Another surprise is the more tolerant attitude towards drinking over drug use in local workplaces. The consequences of both can be so severe that I encourage employers to try to correct both problems identically, which means a well-written substance abuse policy and regular drug and alcohol testing.

            I believe all job offers should be conditional on the successful applicant passing a drug test.
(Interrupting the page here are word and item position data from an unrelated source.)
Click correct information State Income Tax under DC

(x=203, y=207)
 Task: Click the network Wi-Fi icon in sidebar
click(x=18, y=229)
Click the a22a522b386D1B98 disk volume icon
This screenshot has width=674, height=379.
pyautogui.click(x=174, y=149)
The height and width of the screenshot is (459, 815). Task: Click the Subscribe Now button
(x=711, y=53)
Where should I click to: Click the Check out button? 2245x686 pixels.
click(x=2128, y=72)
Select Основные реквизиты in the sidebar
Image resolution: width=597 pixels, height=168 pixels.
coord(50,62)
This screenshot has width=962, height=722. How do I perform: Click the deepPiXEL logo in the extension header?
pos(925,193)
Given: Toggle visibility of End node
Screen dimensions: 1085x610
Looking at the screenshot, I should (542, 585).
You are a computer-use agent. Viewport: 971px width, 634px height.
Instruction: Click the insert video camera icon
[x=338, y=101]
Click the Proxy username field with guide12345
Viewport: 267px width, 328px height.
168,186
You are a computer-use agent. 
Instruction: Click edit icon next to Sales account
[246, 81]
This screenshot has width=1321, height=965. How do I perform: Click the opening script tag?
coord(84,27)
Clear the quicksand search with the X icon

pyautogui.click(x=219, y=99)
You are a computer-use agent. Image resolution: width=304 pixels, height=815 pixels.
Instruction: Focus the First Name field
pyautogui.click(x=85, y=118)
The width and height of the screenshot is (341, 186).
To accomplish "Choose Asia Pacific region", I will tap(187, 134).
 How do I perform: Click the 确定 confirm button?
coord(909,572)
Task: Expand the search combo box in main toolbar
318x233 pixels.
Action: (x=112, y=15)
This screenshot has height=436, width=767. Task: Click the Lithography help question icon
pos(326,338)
Once the employee is working at the company, it is appropriate for the employer to test segments of the workforce randomly and specific employees after any kind of on-the-job accident or whenever the supervisor has a reasonable suspicion that an employee is impaired by alcohol or drugs.

            Identifying and documenting objective observations about an employee’s behavior and performance to support a test for reasonable suspicion of alcohol use at work can be a difficult but necessary part of every supervisor’s job.

            The Department of Labor notes these as some workplace problems that are common among substance abusers:

·         Inconsistent work quality

·         Poor concentration

·         Increased absenteeism

·         Unexplained disappearances from the workplace

·         Disregard for safety

·         Deterioration of personal appearance

·         Complaints and excuses of vaguely defined illnesses

·         Blaming others for own problems and short-comings

The DOL list doesn’t even include the signs that most employers use to form a reasonable suspicion that an employee is under the influence of alcohol at work: the smell of alcohol on the employee, slurred speech, irrational anger and loud, boorish behavior.

If an employee exhibits more than one of these signs of alcohol or drug abuse, drive the employee to a testing facility immediately. Obviously don’t let the employee drive himself.

If you have a strongly worded substance abuse policy informing employees that drug and alcohol use and influence are prohibited in your workplace, then you can choose to discipline the employee if the test comes back positive.

Some employers give the employee unpaid time off for rehabilitation and a second chance at employment. I have a friend who was given the gift of a second chance by a sympathetic employer, went to AA, got sober, remained sober and became that company’s most loyal, hard-working employee for 10 more years.

Other employers choose not to risk the liability to which a drunk employee exposes the company and therefore choose to fire anyone who tests positive. Whichever you decide to do as an employer, be consistent in your treatment of each employee to avoid any claim of discrimination.